GOAL OF THE EXERCISE:
Rewrite the stretch of records from the line containing "1404x840 pixels." through the end of the records, changing "screenshot" to "screen image" and keeping everything else the same. Leave the pictures out of your answer.

·····

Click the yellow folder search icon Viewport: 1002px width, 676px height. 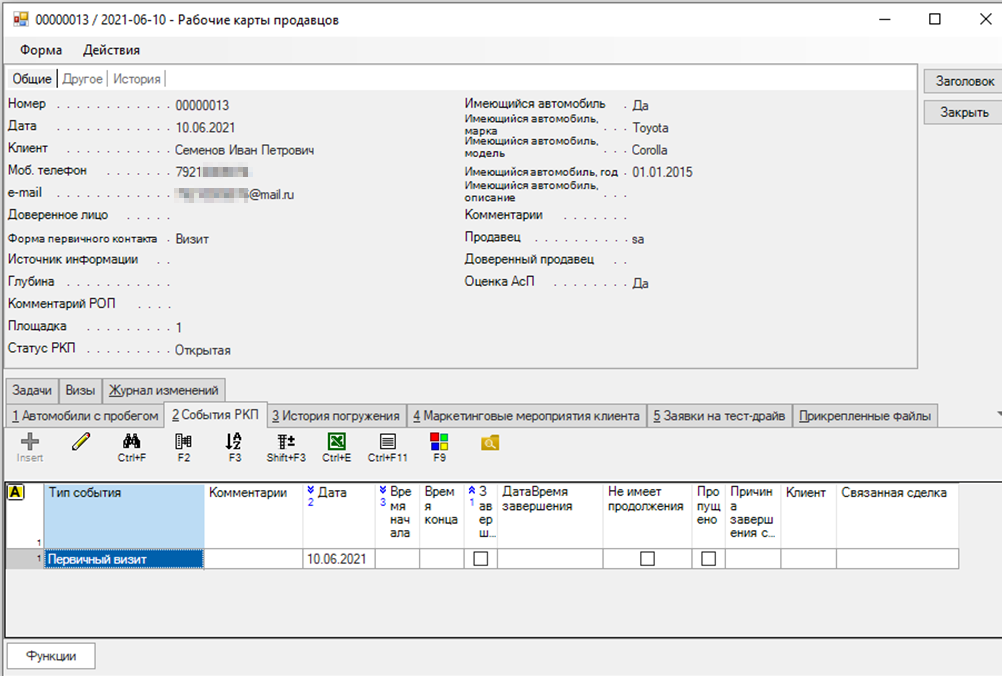490,442
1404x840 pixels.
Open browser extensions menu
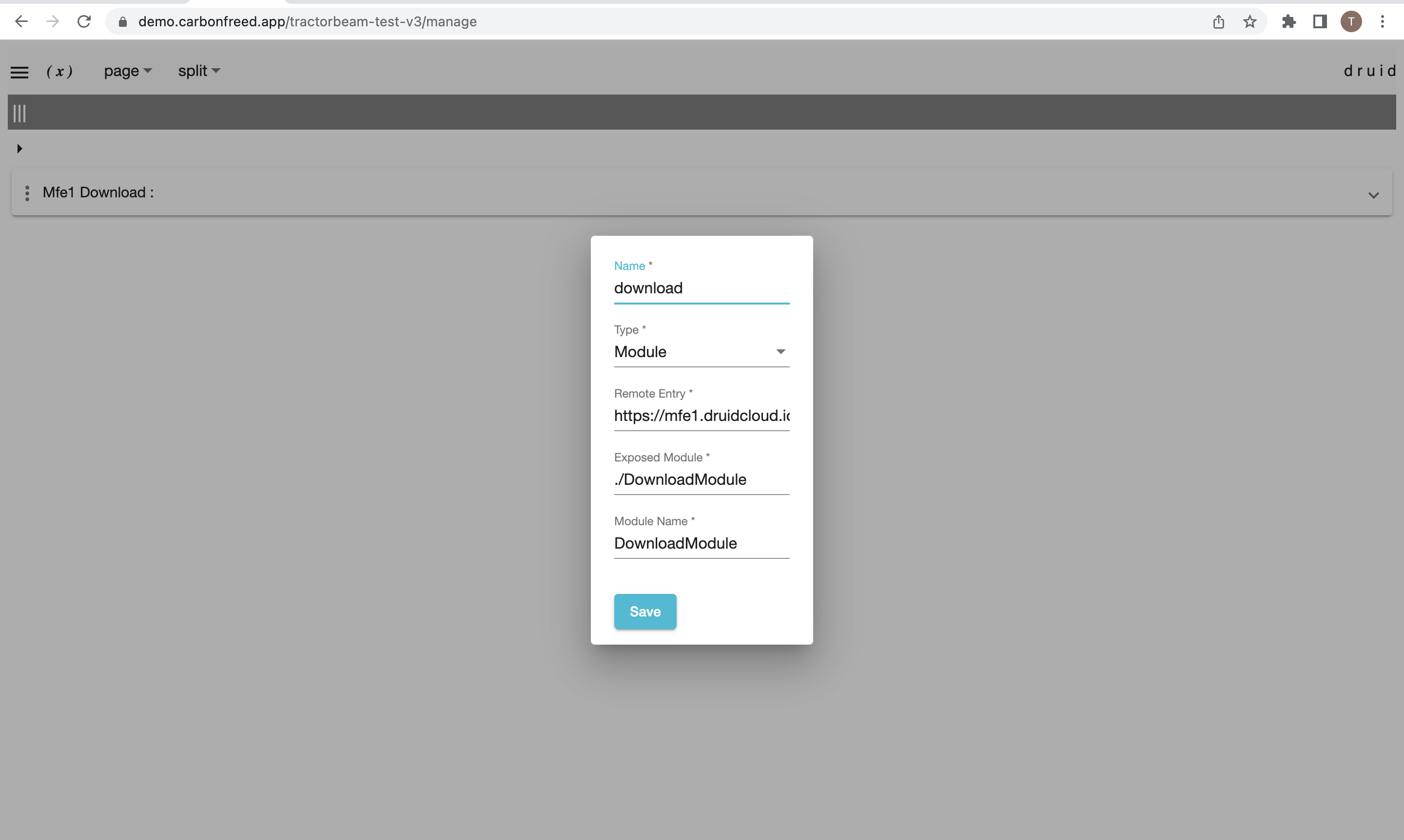pyautogui.click(x=1289, y=21)
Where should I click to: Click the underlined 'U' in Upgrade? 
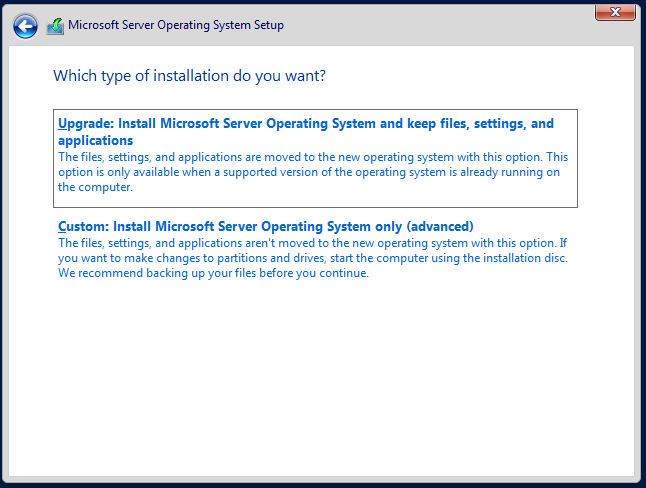(x=63, y=123)
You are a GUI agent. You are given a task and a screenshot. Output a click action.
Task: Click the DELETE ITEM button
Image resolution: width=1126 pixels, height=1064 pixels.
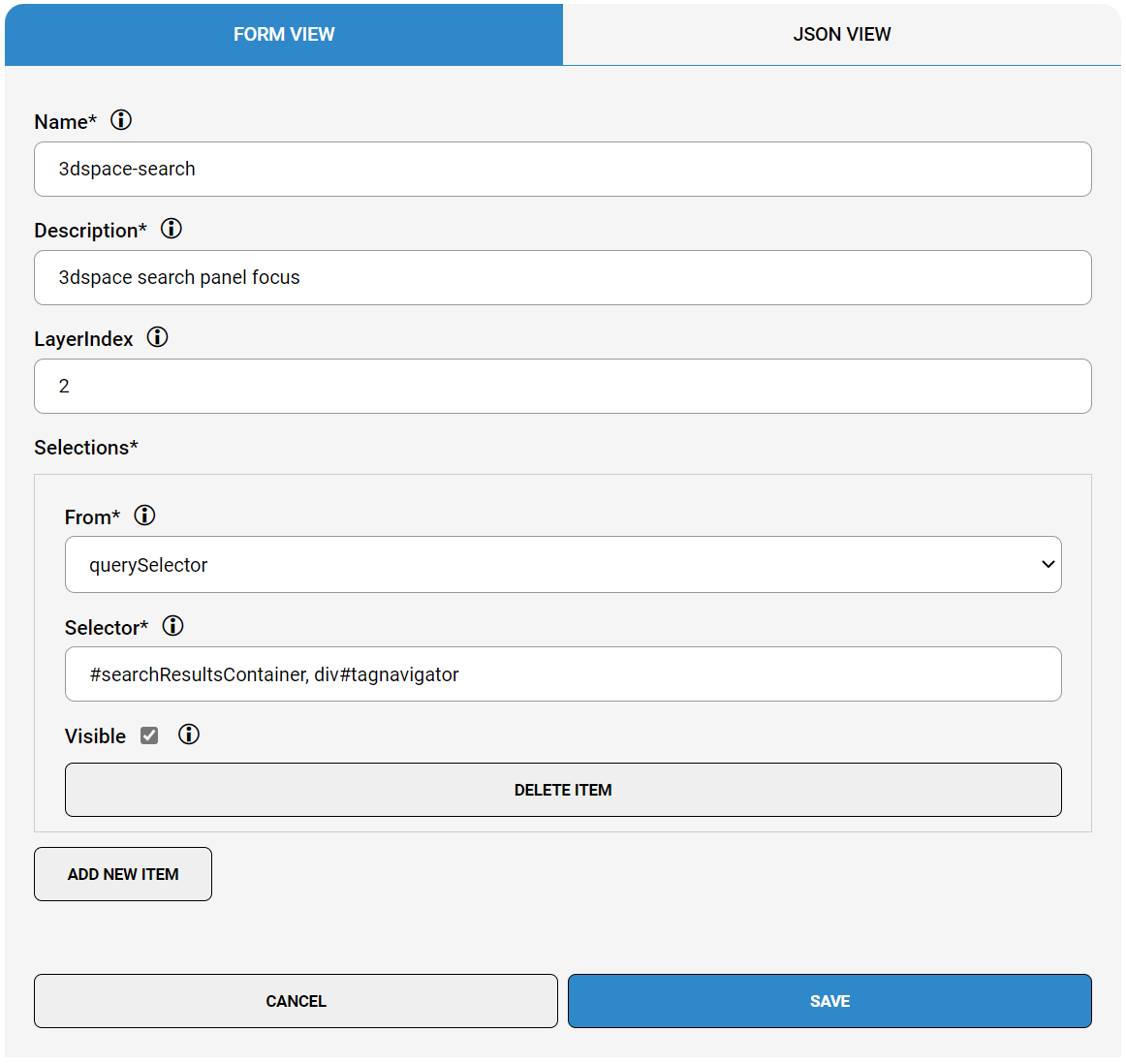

·····

WRITTEN RESPONSE:
1404x840 pixels.
Open browser extensions menu
pyautogui.click(x=1289, y=21)
Where should I click to: Click the underlined 'U' in Upgrade? 
(x=63, y=123)
You are a GUI agent. You are given a task and a screen image. Output a click action.
Task: Click the DELETE ITEM button
Image resolution: width=1126 pixels, height=1064 pixels.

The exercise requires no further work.